10th July 2026
23 years after the Maputo Protocol: From promise to practice for women and girls in Africa
6 min read
By Mumbi Mugo, Legal Advisor, Equality Now
On 11 July 2003, the African Union adopted the Protocol to the African Charter on Human and Peoples’ Rights on the Rights of Women in Africa: the Maputo Protocol.
More than two decades later, the Maputo Protocol remains the most comprehensive and progressive legal instrument for the protection and promotion of women’s human rights on the continent.
From guaranteeing the right to health, education and freedom from violence, to protecting political participation and economic rights, the Maputo Protocol remains a beacon of light and a powerful accountability mechanism.
Forty-six of the 55 African Union member states have ratified the Maputo Protocol. Nine have yet to do so: Burundi, Chad, Egypt, Eritrea, Madagascar, Morocco, Niger, Somalia and Sudan.
This level of ratification is significant. It reflects a shared continental commitment to equality, dignity, safety and autonomy for women and girls. But ratification alone is not enough.
Among the states that have ratified, domestication and implementation remain uneven. The gap between legal commitments and lived realities unfortunately remains wide for millions of women and girls across Africa.
Twenty-three years after the Protocol’s adoption, the question is no longer whether these commitments exist. The question is how they are fully reflected in national laws, and how consistently they are implemented in practice.
A key component of the Protocol’s vision is Article 14, which recognises women’s rights to health and reproductive autonomy.
Article 14 guarantees women the right to control their fertility, decide whether to have children, decide the number and spacing of children, and choose any method of contraception. It also requires access to family planning information and services, protection from sexually transmitted infections, and education on sexual and reproductive health.

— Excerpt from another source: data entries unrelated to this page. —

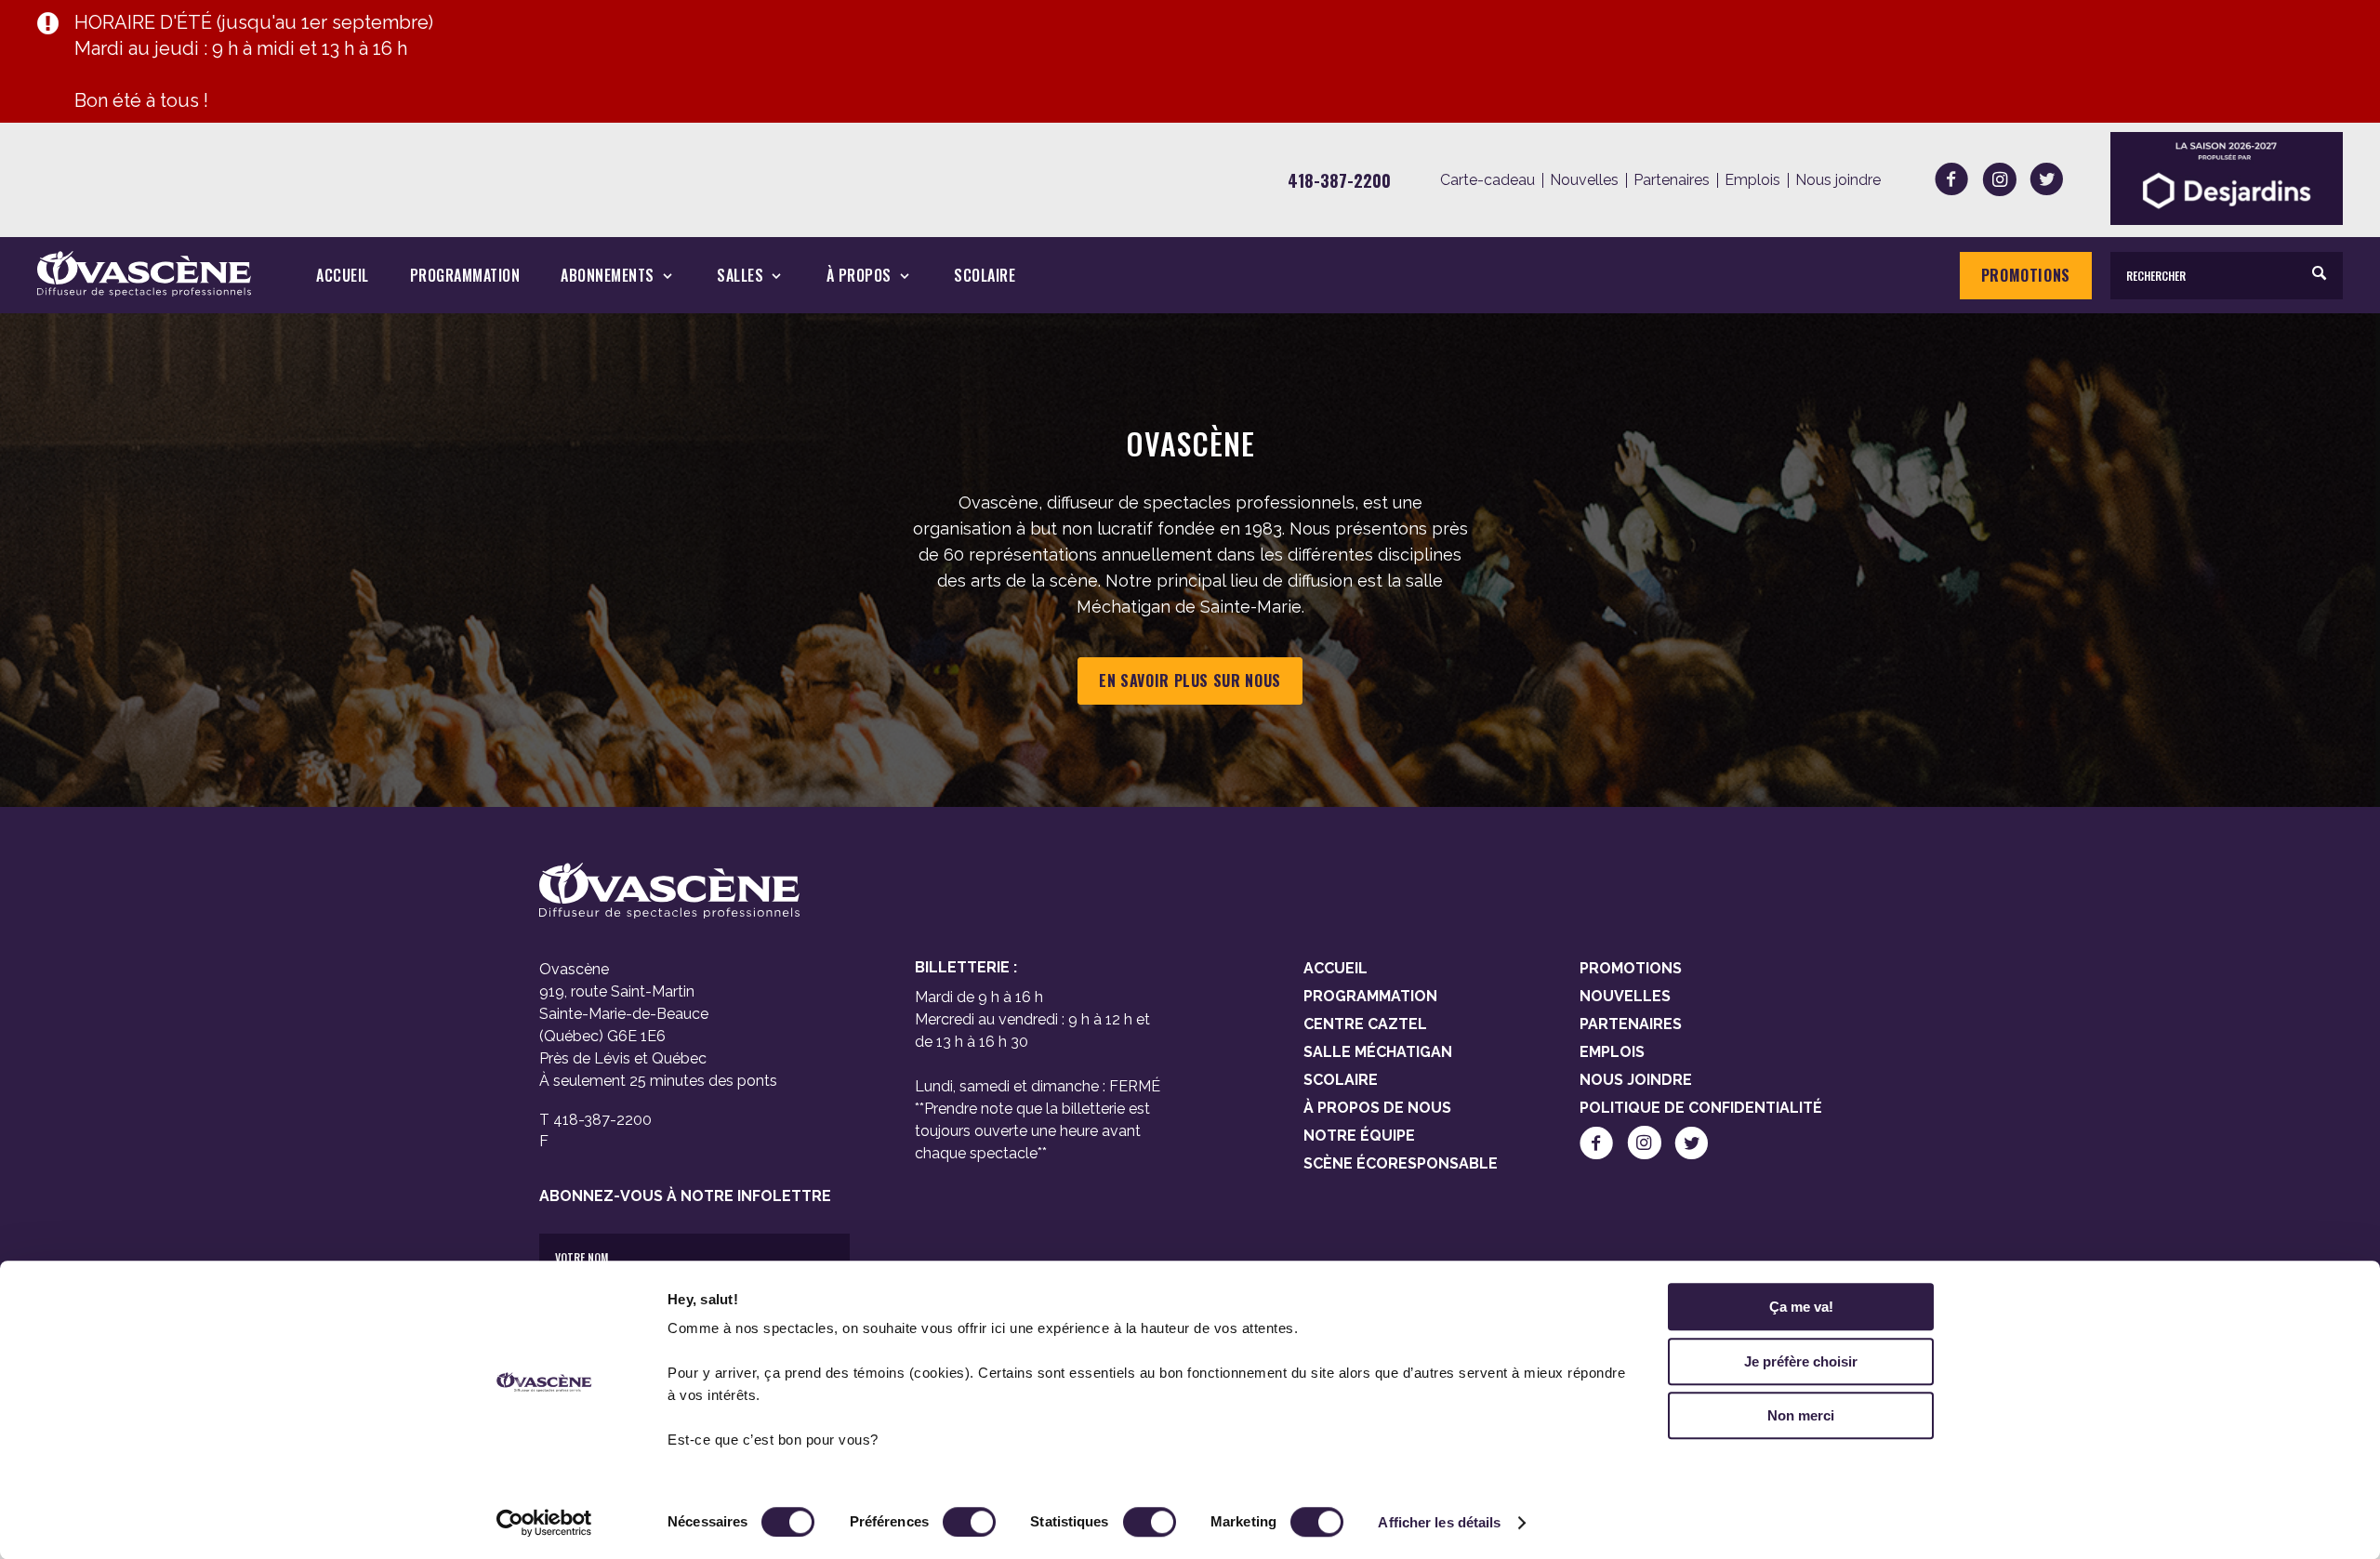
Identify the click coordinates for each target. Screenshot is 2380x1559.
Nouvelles (1584, 180)
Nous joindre (1838, 180)
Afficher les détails (1439, 1522)
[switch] (969, 1522)
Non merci (1800, 1415)
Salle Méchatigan (1377, 1052)
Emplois (1752, 180)
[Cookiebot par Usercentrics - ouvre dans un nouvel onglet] (544, 1523)
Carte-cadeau (1487, 180)
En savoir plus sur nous (1190, 680)
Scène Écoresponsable (1400, 1163)
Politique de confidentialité (1701, 1107)
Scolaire (984, 275)
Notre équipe (1359, 1135)
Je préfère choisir (1801, 1361)
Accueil (342, 275)
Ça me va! (1801, 1307)
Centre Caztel (1365, 1024)
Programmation (465, 275)
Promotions (2025, 275)
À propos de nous (1377, 1107)
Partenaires (1671, 180)
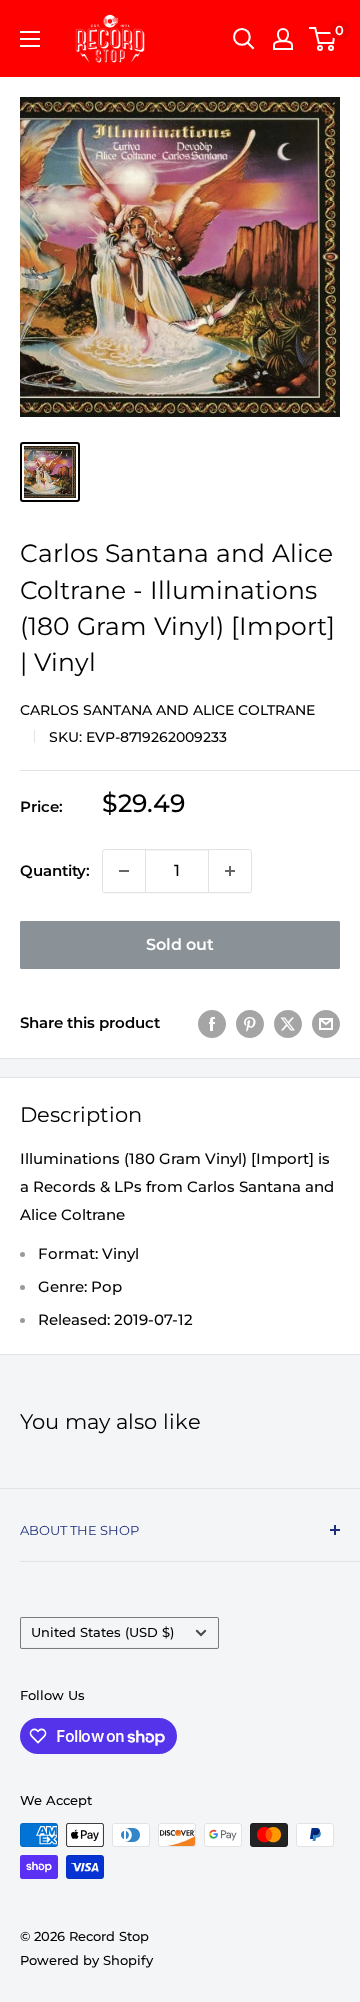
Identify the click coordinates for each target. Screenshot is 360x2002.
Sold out (180, 944)
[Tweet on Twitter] (288, 1023)
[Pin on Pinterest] (250, 1023)
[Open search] (244, 39)
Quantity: (55, 870)
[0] (323, 39)
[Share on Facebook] (212, 1023)
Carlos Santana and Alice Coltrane (167, 710)
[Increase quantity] (230, 871)
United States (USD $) (102, 1632)
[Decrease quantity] (124, 871)
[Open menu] (30, 39)
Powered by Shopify (86, 1960)
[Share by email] (326, 1023)
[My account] (283, 39)
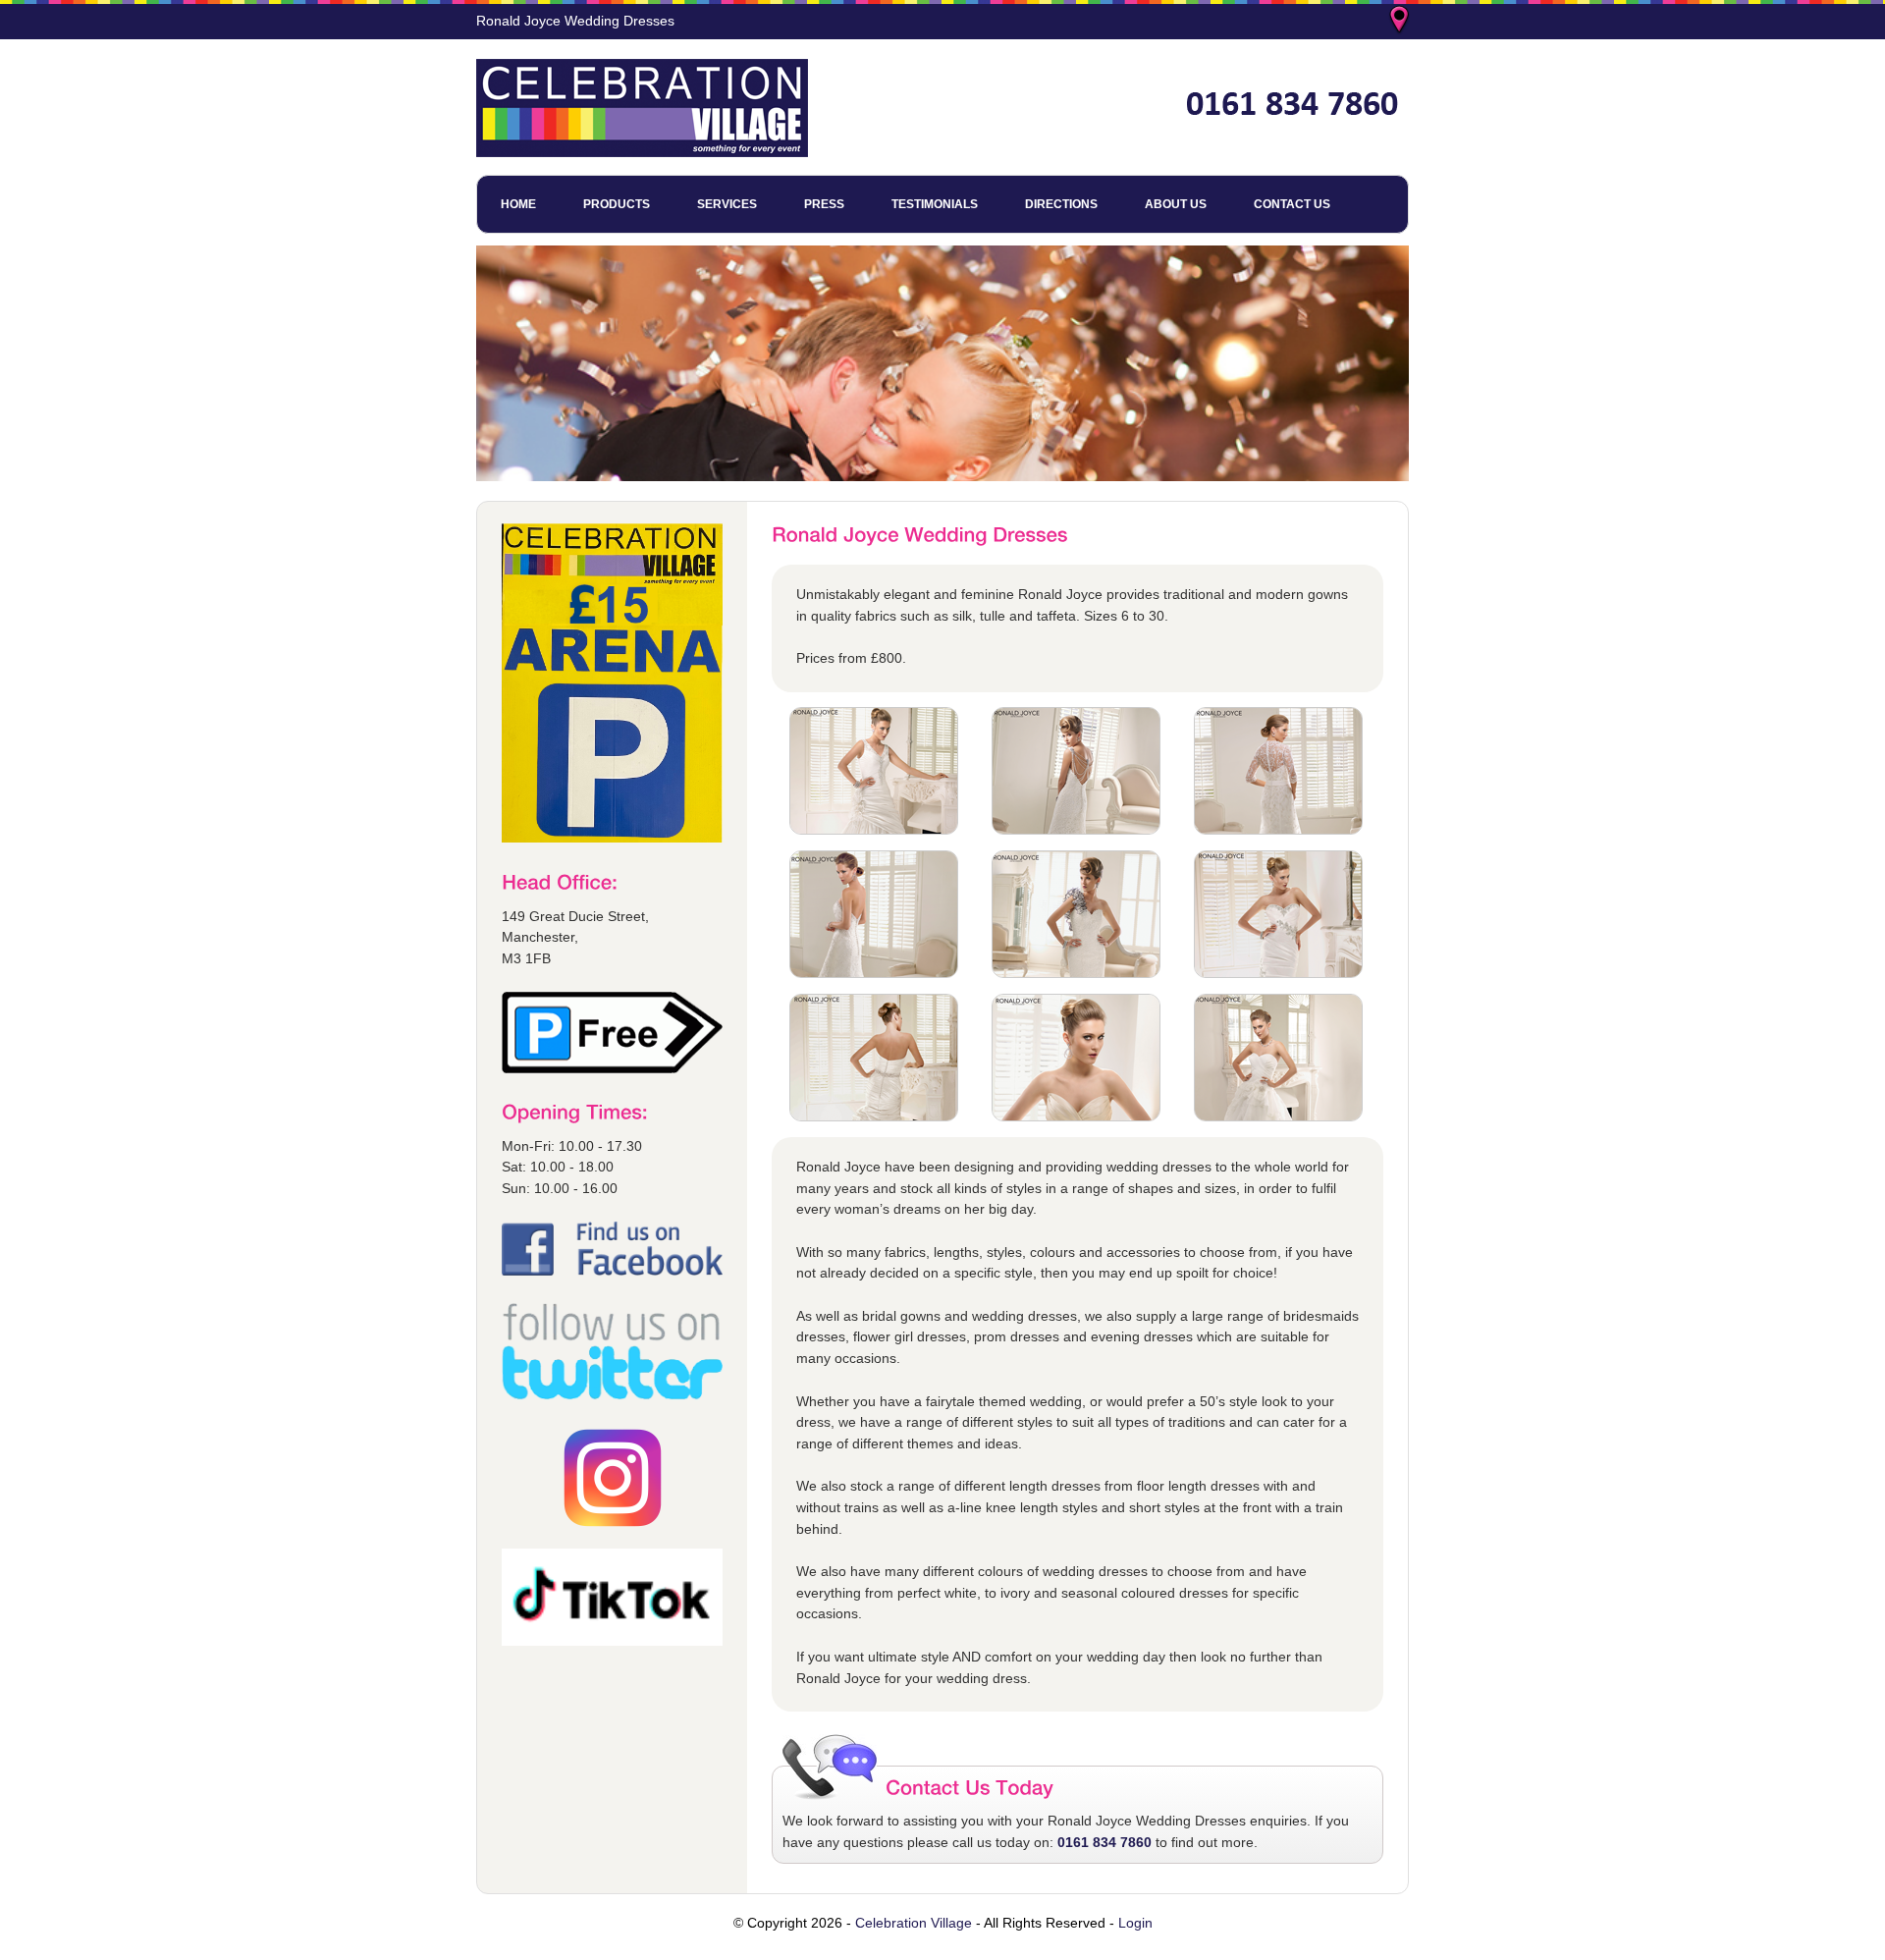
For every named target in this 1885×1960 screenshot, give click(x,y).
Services (727, 204)
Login (1135, 1923)
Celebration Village (913, 1923)
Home (518, 204)
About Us (1176, 204)
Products (616, 204)
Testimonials (934, 204)
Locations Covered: (1401, 21)
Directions (1061, 204)
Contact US (1292, 204)
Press (824, 204)
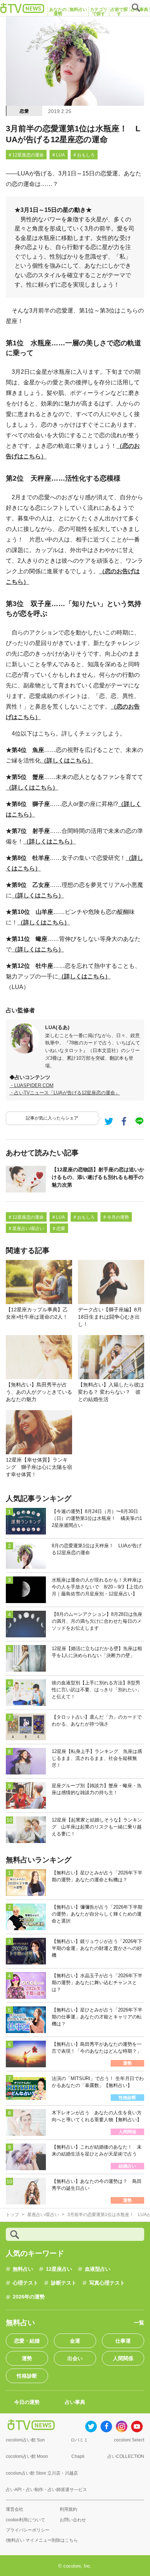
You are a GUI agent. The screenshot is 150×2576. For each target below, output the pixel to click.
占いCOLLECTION (125, 2456)
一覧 (139, 2322)
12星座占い (59, 2269)
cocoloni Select (129, 2440)
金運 (75, 2341)
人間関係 (123, 2358)
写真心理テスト (107, 2283)
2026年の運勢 (29, 2297)
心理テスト (25, 2283)
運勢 (27, 2358)
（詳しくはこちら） (67, 760)
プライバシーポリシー (28, 2530)
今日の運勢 (27, 2402)
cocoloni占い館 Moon (27, 2456)
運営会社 (14, 2509)
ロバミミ (79, 2440)
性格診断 (27, 2376)
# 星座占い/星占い (26, 1228)
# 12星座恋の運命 (26, 155)
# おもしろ (84, 155)
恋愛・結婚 (27, 2341)
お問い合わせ (73, 2519)
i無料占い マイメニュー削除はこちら (42, 2540)
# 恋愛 (59, 1228)
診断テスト (63, 2283)
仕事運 (123, 2341)
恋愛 (24, 111)
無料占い (23, 2269)
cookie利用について (25, 2519)
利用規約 (68, 2509)
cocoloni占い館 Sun (25, 2440)
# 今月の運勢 (116, 1217)
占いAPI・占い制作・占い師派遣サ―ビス (46, 2489)
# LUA (58, 155)
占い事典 (75, 2402)
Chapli (77, 2456)
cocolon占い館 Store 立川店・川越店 (42, 2473)
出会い (75, 2358)
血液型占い (97, 2269)
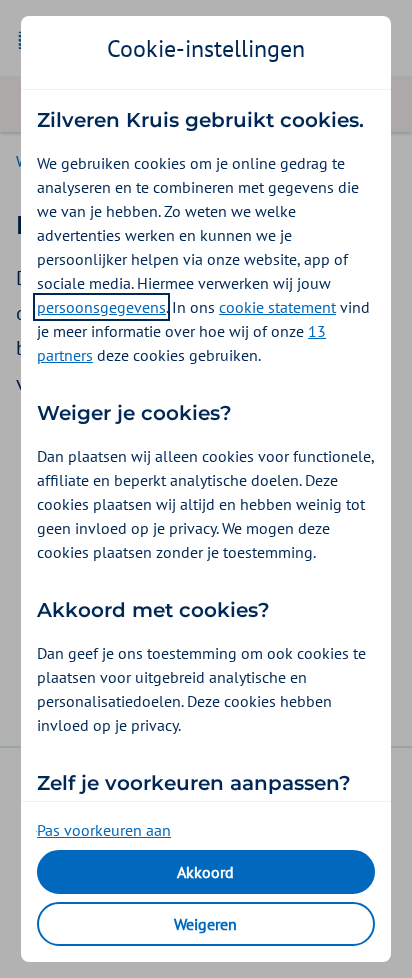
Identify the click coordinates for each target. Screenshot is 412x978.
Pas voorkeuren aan (104, 830)
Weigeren (205, 924)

Critically, the Maputo Protocol is the first and only binding international human rights treaty to explicitly guarantee access to safe abortion in specific circumstances, including where the continued pregnancy endangers the mental or physical health of the mother or the life of the mother or the fetus, or in cases of sexual assault, rape or incest.
These protections are about more than healthcare. They are about dignity, equality, bodily autonomy, safety and the ability of women and girls to make decisions about their own lives.
Across Africa, some countries have taken progressive steps to reflect Article 14 in domestic law and health systems.
Rwanda lifted its reservation on Article 14(2)(c) in 2012 and reformed its Penal Code in 2018 to permit termination of pregnancy in cases of rape, incest, forced marriage, and health risk without court authorisation. Ghana’s amendments to the Criminal Offences Act also provide a broader legal standard by allowing termination in cases of rape, incest, and risks to physical or mental health.
Benin has substantially harmonized its laws with Article 14 of the Maputo Protocol by expanding legal access to safe abortion through the 2021 amendment and its 2023 implementing decree, while also strengthening its reproductive health policy framework. Kenya has incorporated SRHR priorities into national health policies, demonstrating how Article 14 can be advanced through longer-term public health systems.
These reforms show that alignment with Article 14 requires clear legal standards, trained providers, accessible facilities, public information, and health systems that can support women and girls throughout their reproductive lives.
To make Article 14 meaningful, governments must also ensure that national laws align with regional commitments. When national laws align with regional commitments, health providers gain clarity, accountability mechanisms become stronger, services become more predictable, and women and girls are better able to exercise their rights without discrimination, stigma, or unnecessary barriers.
It can also address challenges with legal frameworks that remain unclear or restrictive. For example, Uganda has ratified the Maputo Protocol but maintains reservations to provisions of Article 14, while Nigeria has ratified the Protocol, but aspects of its legal framework remain narrower than Article 14’s protections, creating uncertainty for women, girls and healthcare providers.
In the absence of harmonization, rights remain unevenly distributed. Progressive constitutional protections may coexist with restrictive or unclear laws. New policies may be undermined by older penal provisions. Administrative procedures may delay access to time-sensitive care. Health workers may be uncertain about what the law permits. Women and girls may be left unsure of what protections they can claim.
Harmonisation is therefore not only a legal exercise. Its impact is deeply human.
As we commemorate 23 years of the Maputo Protocol, this moment invites reflection not only on what has been achieved, but on what remains unfinished.
The nine remaining African Union member states should ratify the Protocol without further delay. The 46 states that have ratified should accelerate domestication and implementation, harmonizing the Protocol’s provisions into concrete improvements in women’s and girls’ lived realities: in health, justice, economic life, political voice and safety.
The Maputo Protocol remains a living framework for justice, equality and accountability. Its power lies not only in the rights it declares, but in what it makes possible when those rights are implemented.